In the records below, find the line holding "Task: Click the S/MIME badge icon"; copy it and every line after it to the end, omitting all images.

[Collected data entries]
- - - - - - -
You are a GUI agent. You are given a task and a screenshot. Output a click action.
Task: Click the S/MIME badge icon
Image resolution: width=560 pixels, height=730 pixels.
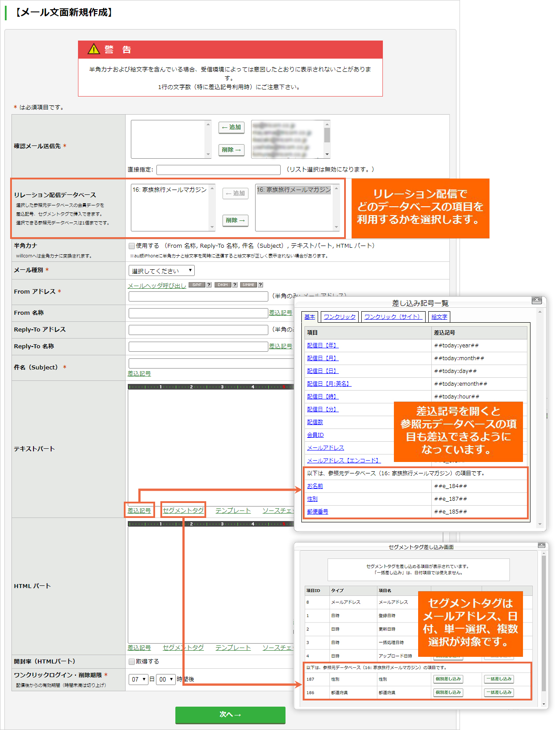point(248,285)
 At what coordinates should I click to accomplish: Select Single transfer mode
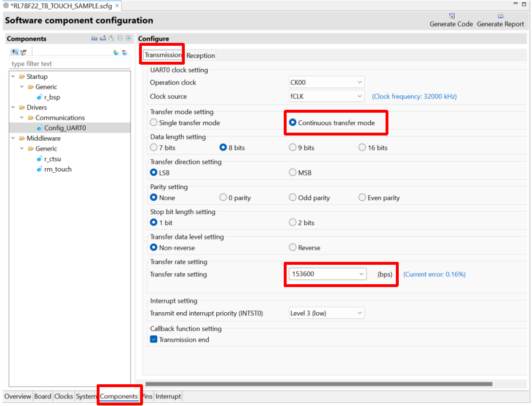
- - - - - - -
#### Answer to the exercise:
Task: Click the S/MIME badge icon
Image resolution: width=560 pixels, height=730 pixels.
point(248,285)
 At what coordinates should I click to accomplish: Select Single transfer mode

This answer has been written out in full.